Records excerpted from a collection:

::::::::::

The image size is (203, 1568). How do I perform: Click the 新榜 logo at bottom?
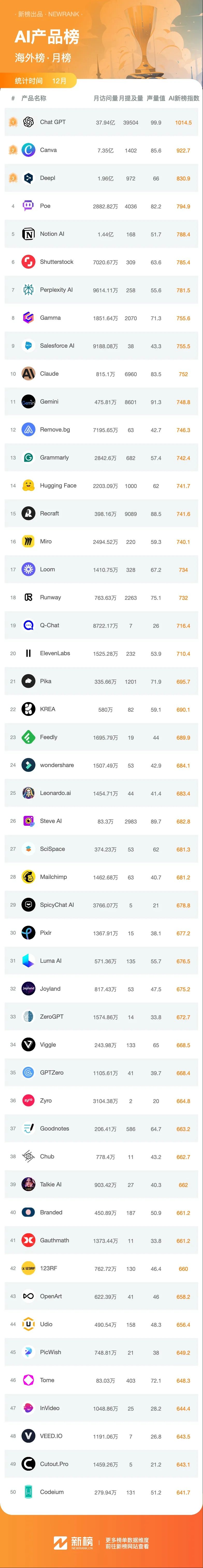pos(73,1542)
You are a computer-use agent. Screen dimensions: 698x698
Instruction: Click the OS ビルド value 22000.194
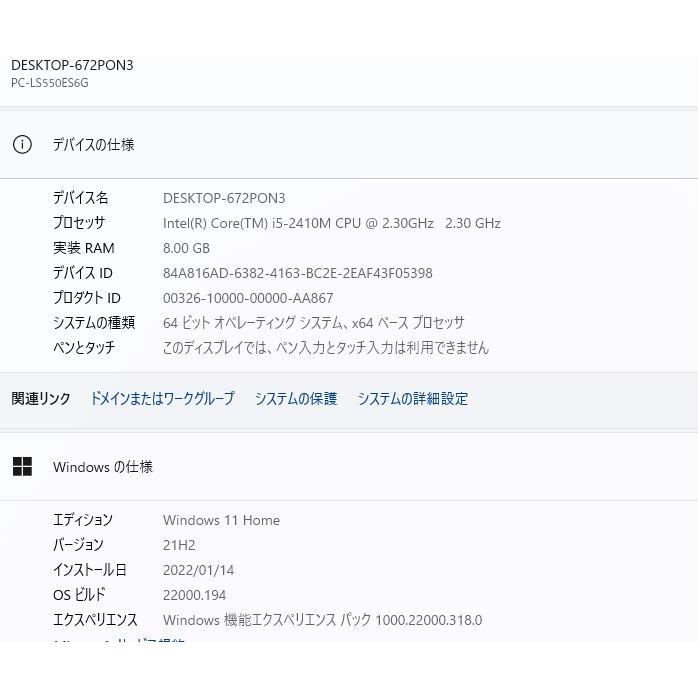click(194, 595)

::::::::::

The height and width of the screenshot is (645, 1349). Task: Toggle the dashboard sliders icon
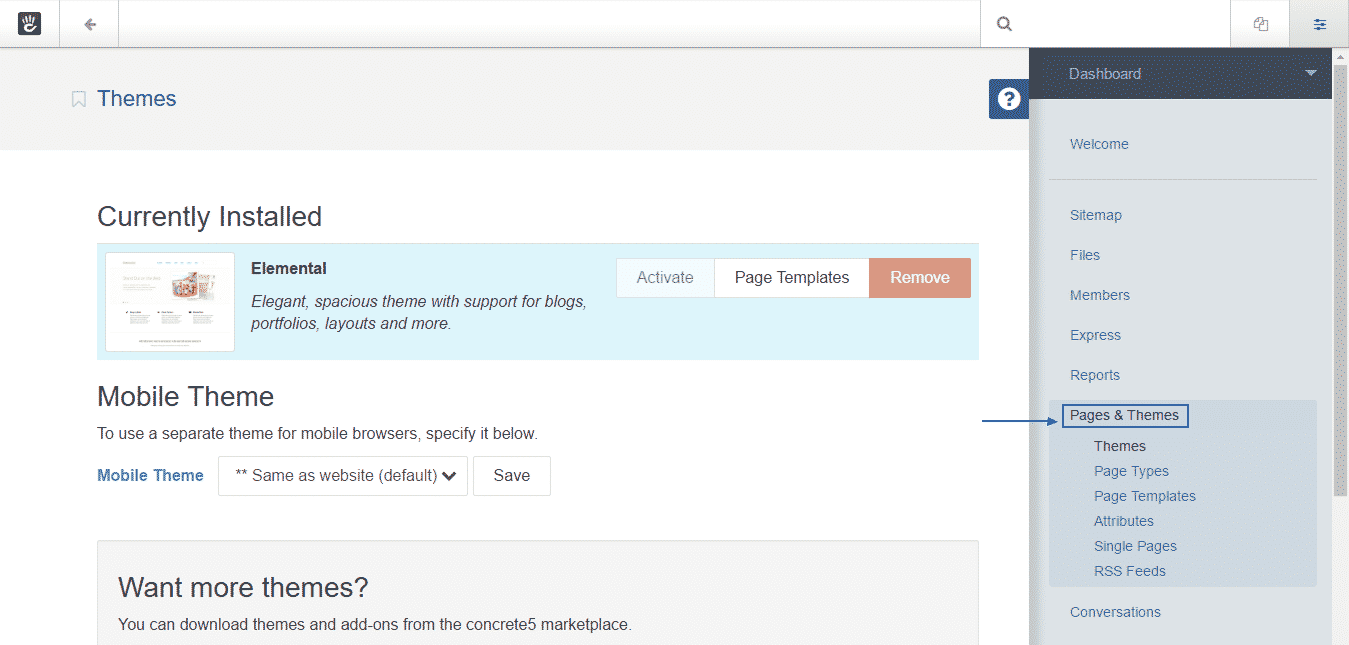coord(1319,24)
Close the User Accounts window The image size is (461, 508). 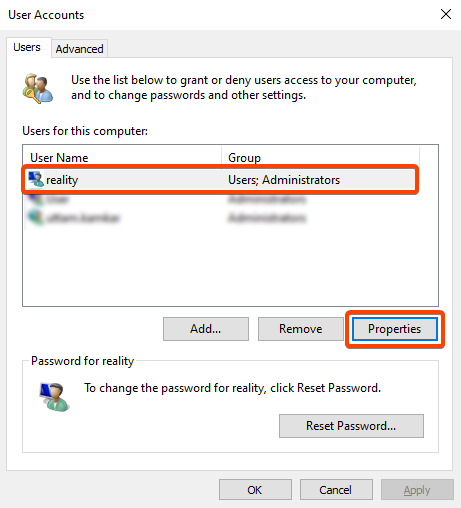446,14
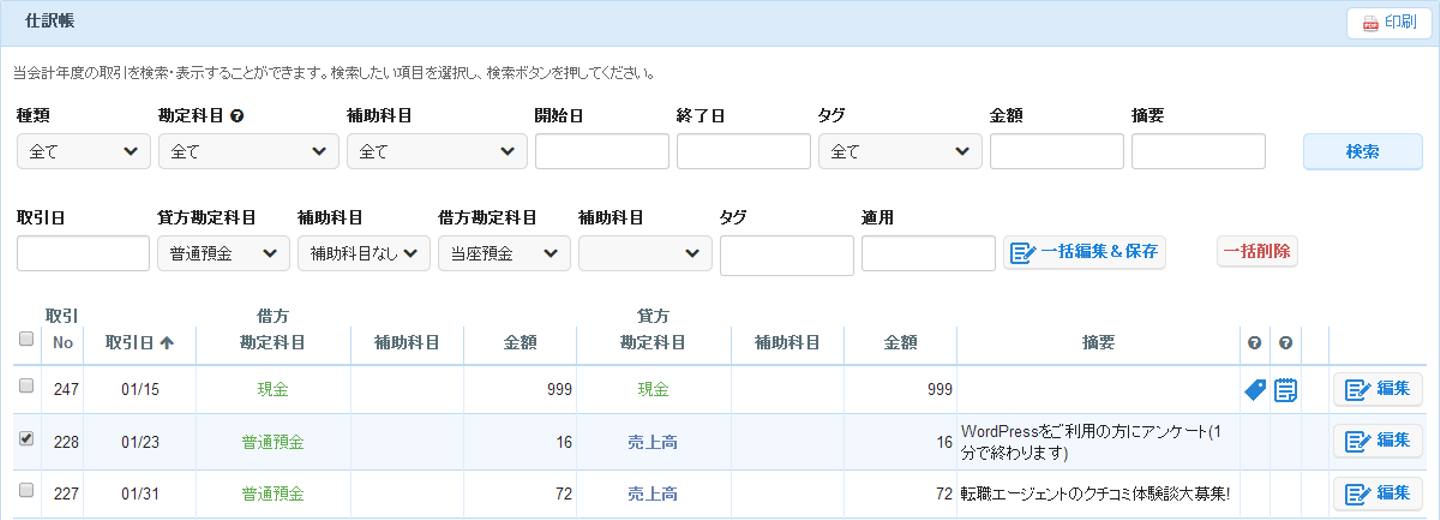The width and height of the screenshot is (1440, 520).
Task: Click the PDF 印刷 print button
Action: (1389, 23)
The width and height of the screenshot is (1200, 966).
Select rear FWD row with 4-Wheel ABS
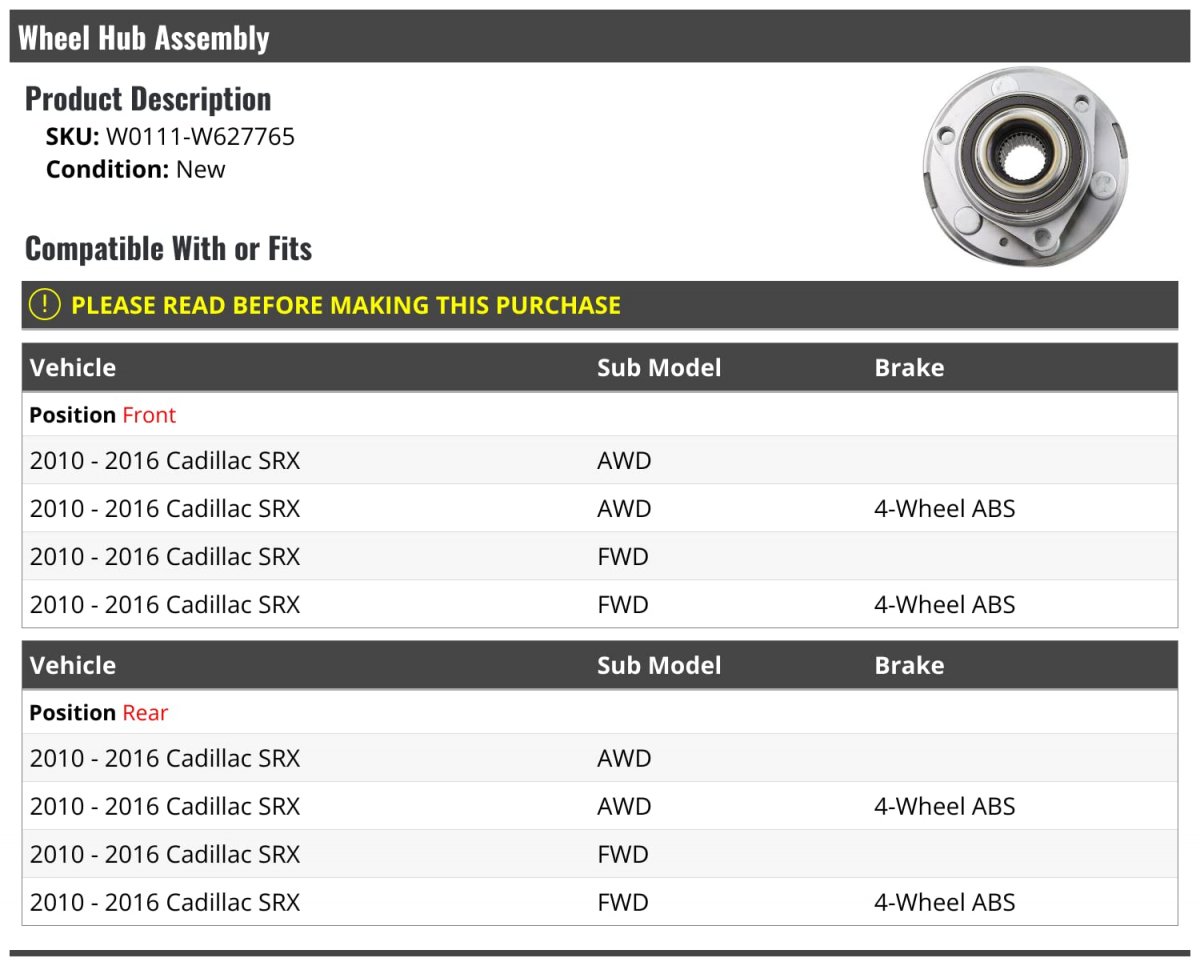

::::::::::

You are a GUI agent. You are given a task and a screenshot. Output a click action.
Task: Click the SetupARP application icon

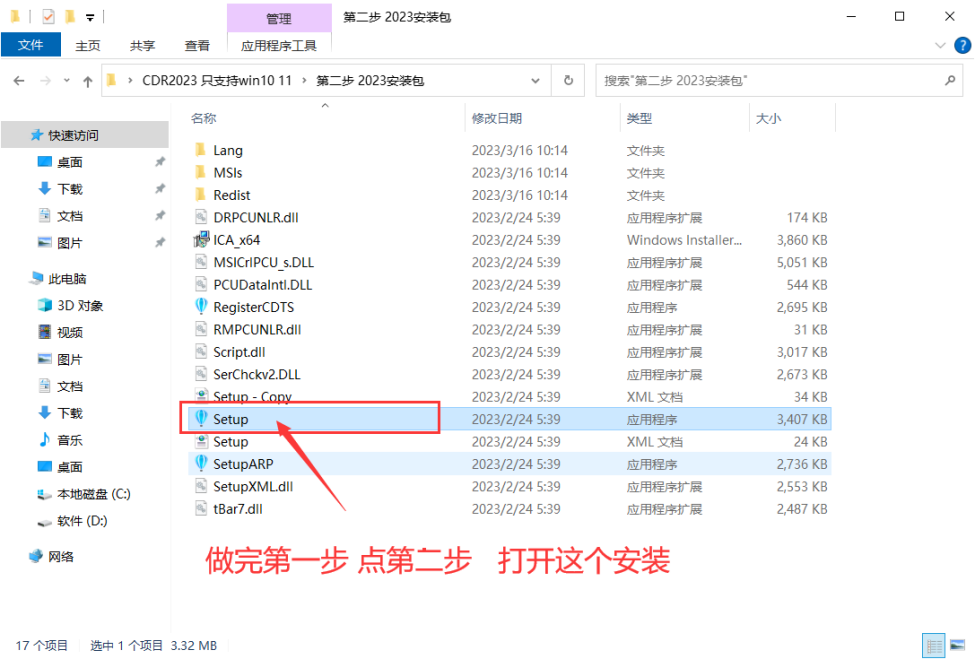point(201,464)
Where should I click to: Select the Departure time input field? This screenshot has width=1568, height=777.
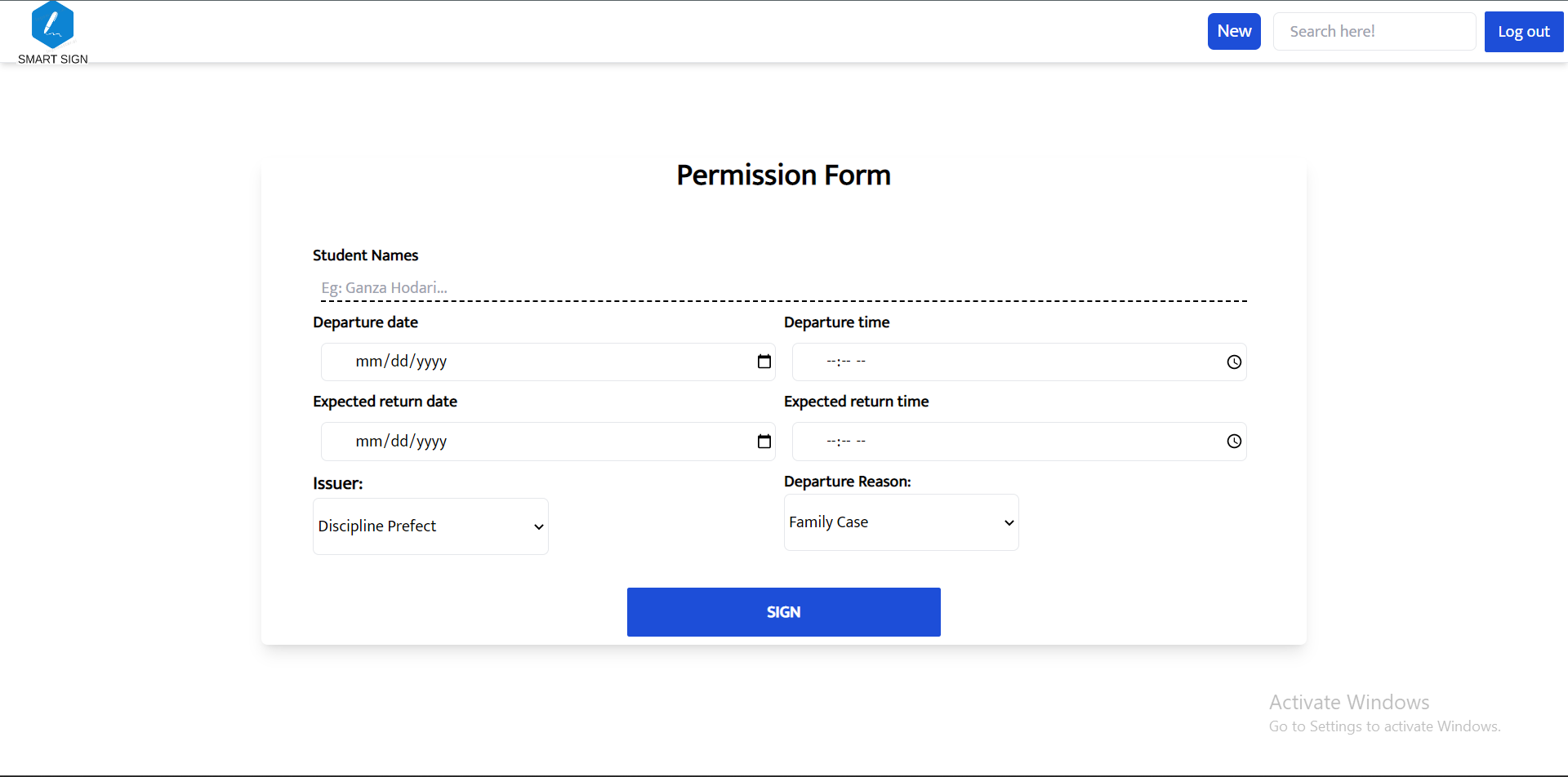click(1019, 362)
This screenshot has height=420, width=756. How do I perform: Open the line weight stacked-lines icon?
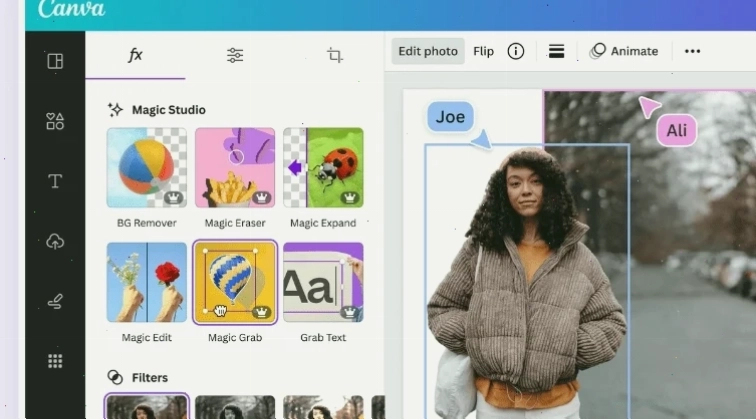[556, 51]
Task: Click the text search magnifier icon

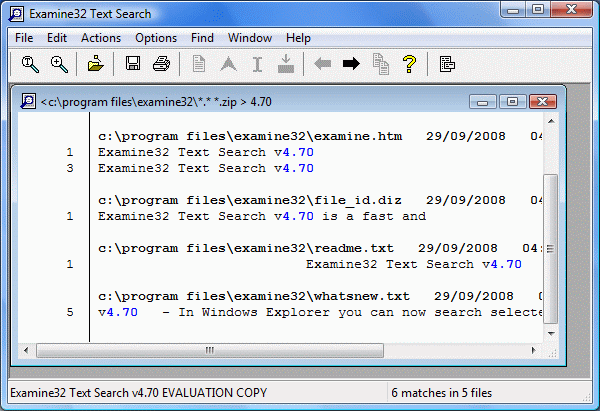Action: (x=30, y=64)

::::::::::

## [THE PROBLEM]
Count the lines above that contain the word "agent". Give only the number.

## [WRITTEN RESPONSE]
2